The original post by Lauren Weinstein that triggered this thread was about the visible global impact of search rankings, but William's discussion suggests a less global but possibly more powerful effect in search personalization, of whether a personalization algorithm could become a strong reinforcer of prejudice without the counter-pressure of critical discussion of globally visible search rankings.
Thursday, July 5, 2007
Elsevier invites Google and Google Scholar to index its journals: Peter Brantley, Science Direct-ly into Google, O'Reilly Radar, July 3, 2007. Excerpt: ScienceDirect (SD) is a compendium of scientific, technical, and medical (STM) literature from Reed Elsevier [...] Ale de Vries, the SD product manager, informs me in an email: “About Google/Google Scholar: we're making good progress. As you may be aware, we did a pilot with some journals on SD first, and now we are working to get them all indexed. We're making good progress there - it's a lot of content to be crawled, but going along nicely. Both Google Scholar and main Google are gradually covering more and more of our journals. ” (Via Open Access News.)

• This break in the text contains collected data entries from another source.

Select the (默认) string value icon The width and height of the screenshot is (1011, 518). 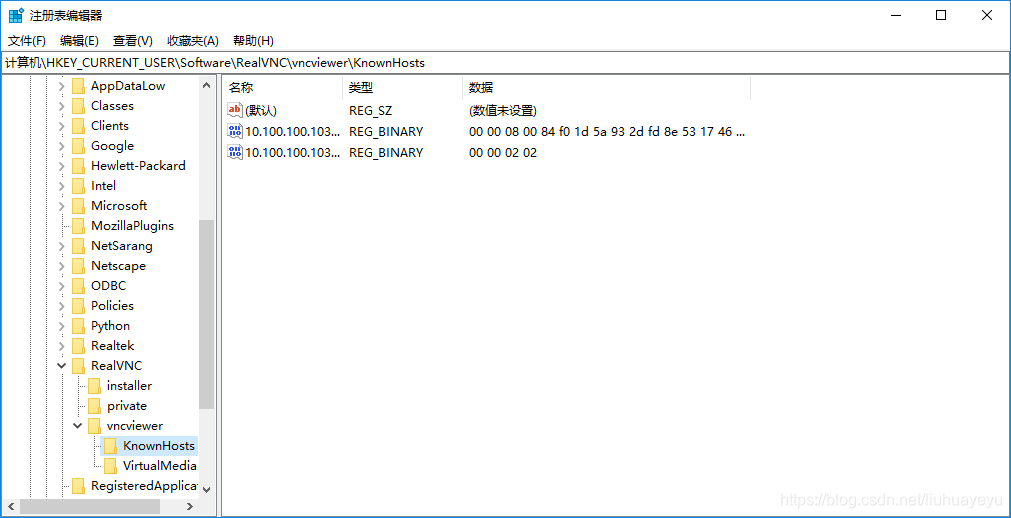click(x=235, y=110)
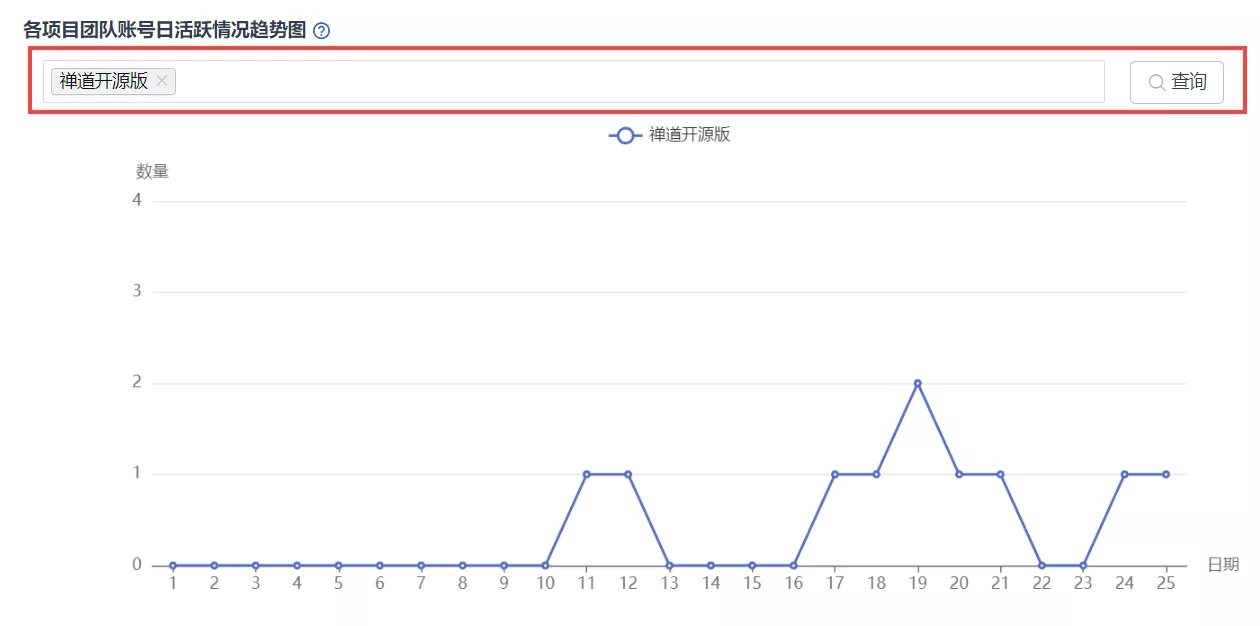
Task: Remove the 禅道开源版 tag with its x
Action: pos(162,81)
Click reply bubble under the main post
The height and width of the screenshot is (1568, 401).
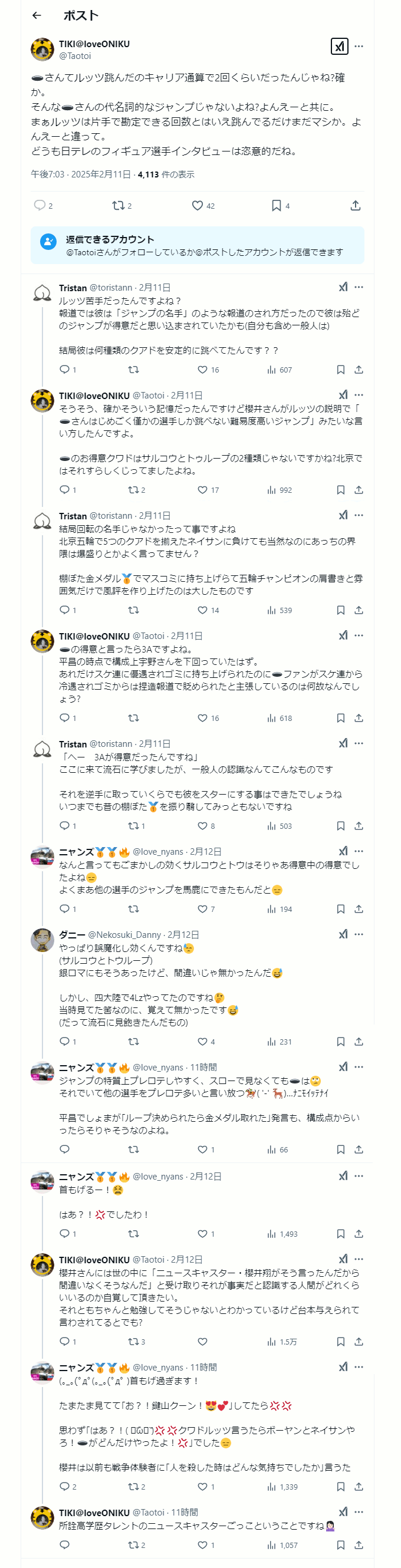pos(40,206)
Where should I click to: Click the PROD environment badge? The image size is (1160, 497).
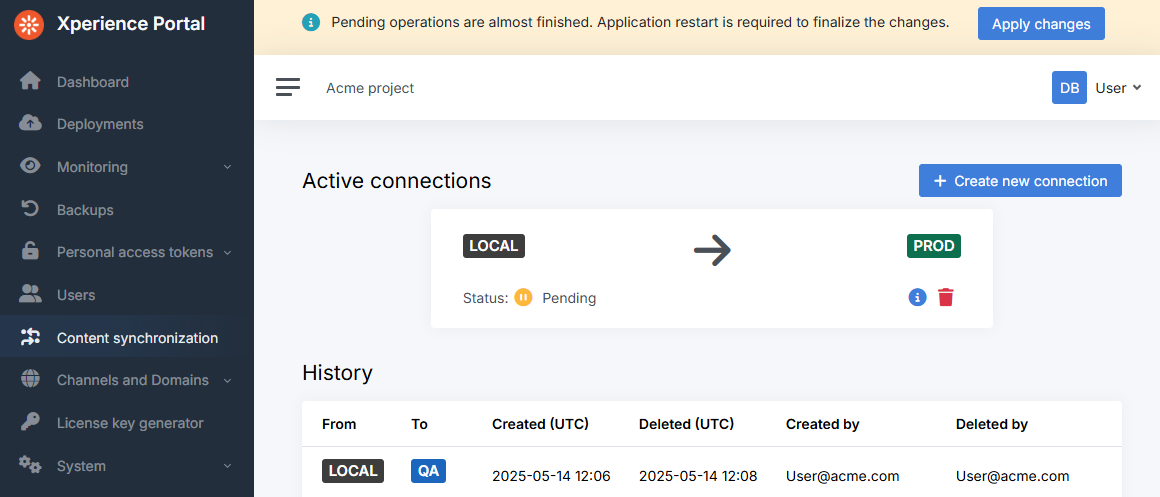(933, 246)
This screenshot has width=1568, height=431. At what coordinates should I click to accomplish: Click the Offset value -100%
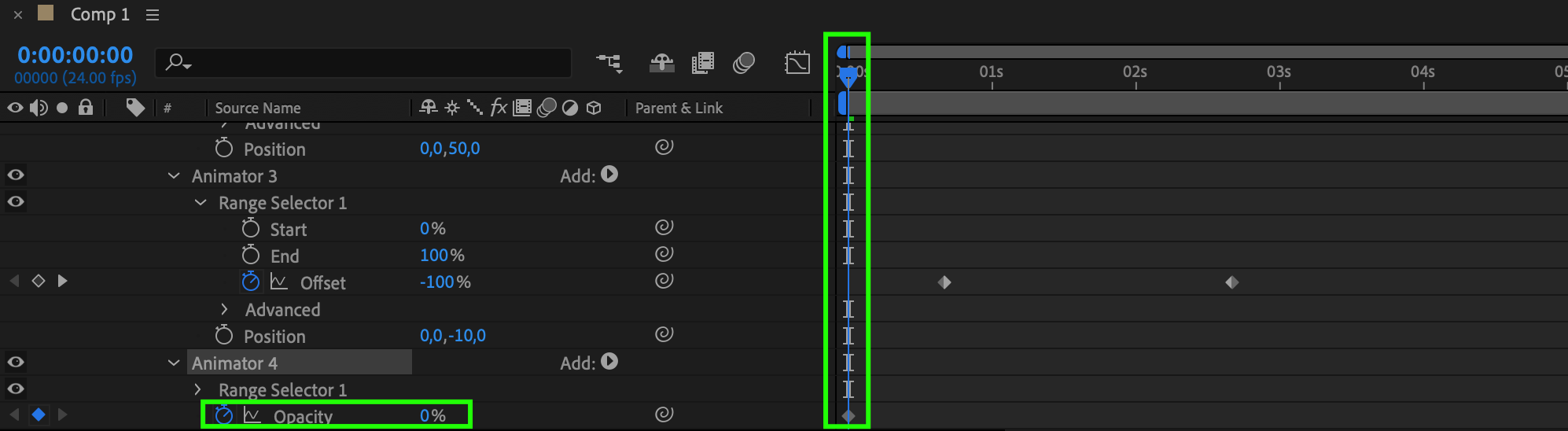(445, 282)

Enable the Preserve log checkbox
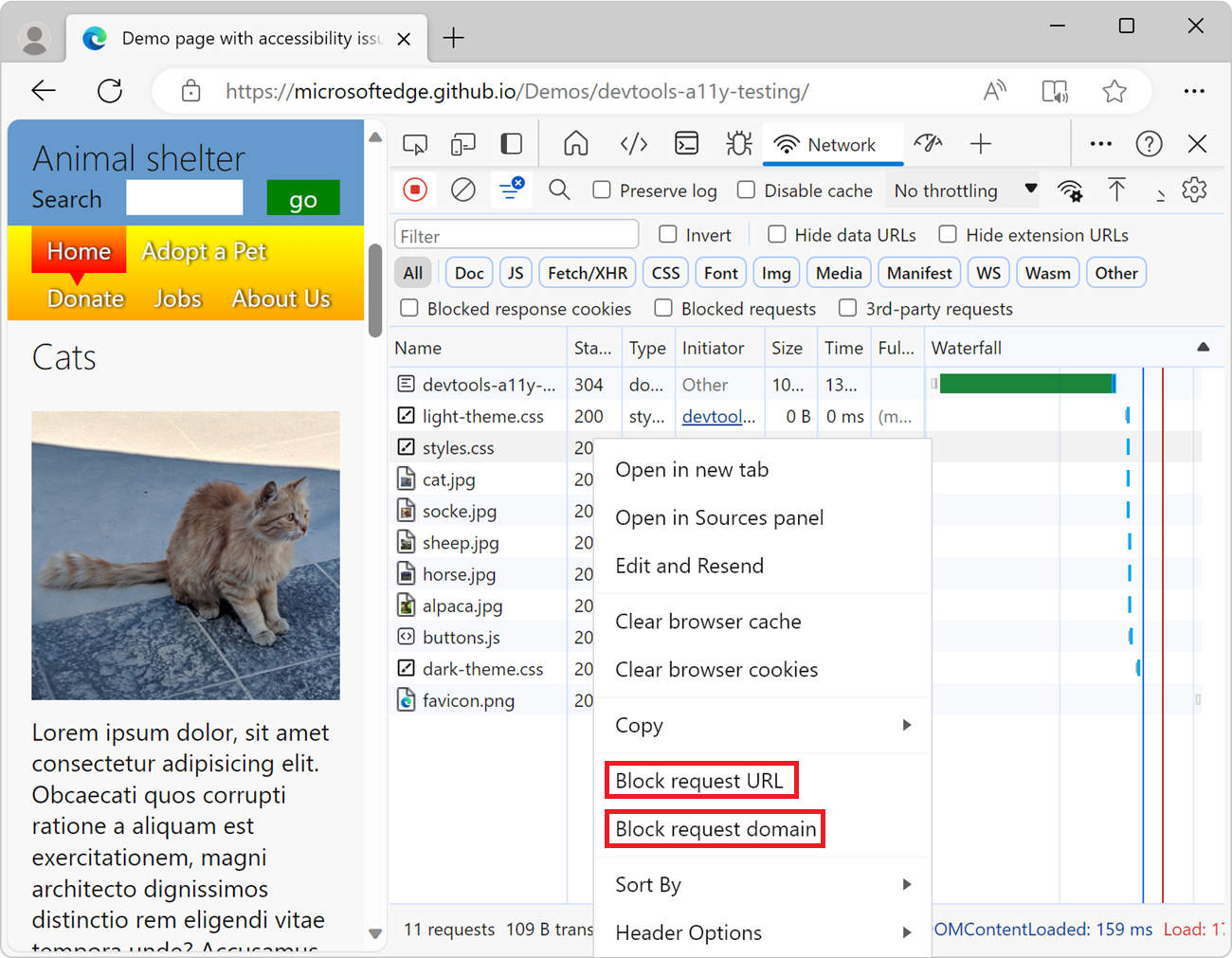tap(602, 190)
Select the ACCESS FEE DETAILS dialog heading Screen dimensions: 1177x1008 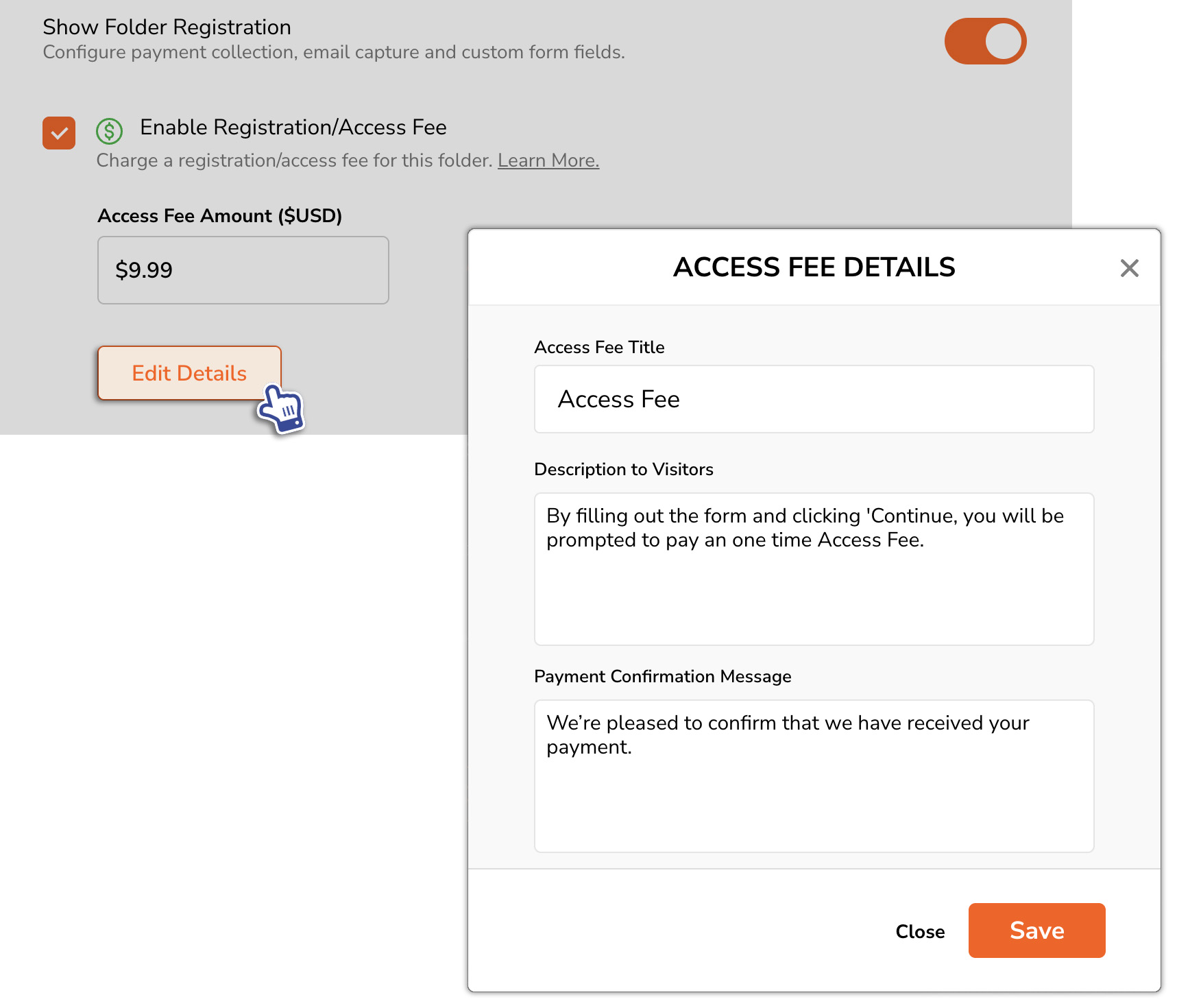(x=814, y=267)
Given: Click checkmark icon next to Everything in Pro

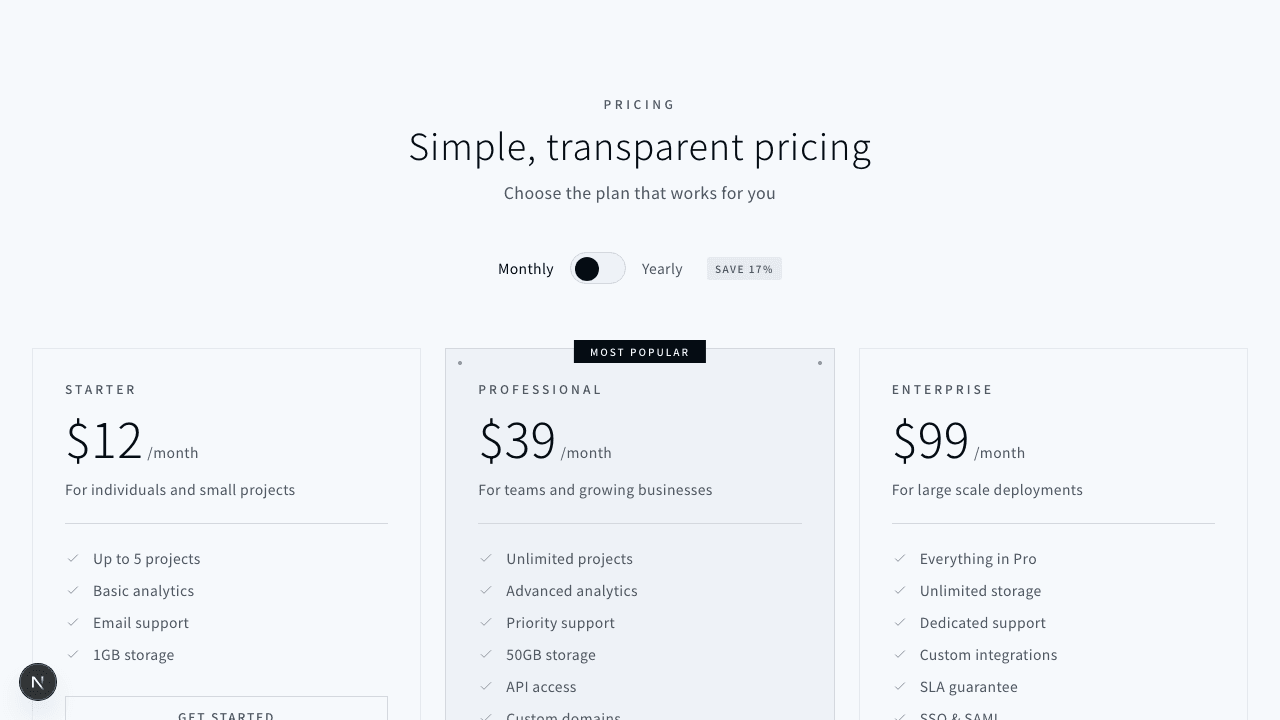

Several other closed-access journals are already indexed by Google Scholar. For an academic user like me, it is very convenient to have unified search across all scholarly sources, open or closed, rather than having to search separately my institutional e-resource index and the open-access literature. It is plausible to assume that accesses to closed resources have been dropping as a fraction of all accesses as open resources become more available. Certainly, I am much more likely to search on Google Scholar than on SD even though Penn gives me access to it. For Reed Elsevier, Google indexing will bring more traffic into SD from users like me, which will help them justify their high subscriptions to budget-pressed academic libraries.
Wednesday, July 4, 2007
My sister blogs at aguarelas de Turner and she just linked to a beautiful photo tour along the route of tram 28 in Lisbon. Memory sleeps for a long time, and then the right images wake it up with a start.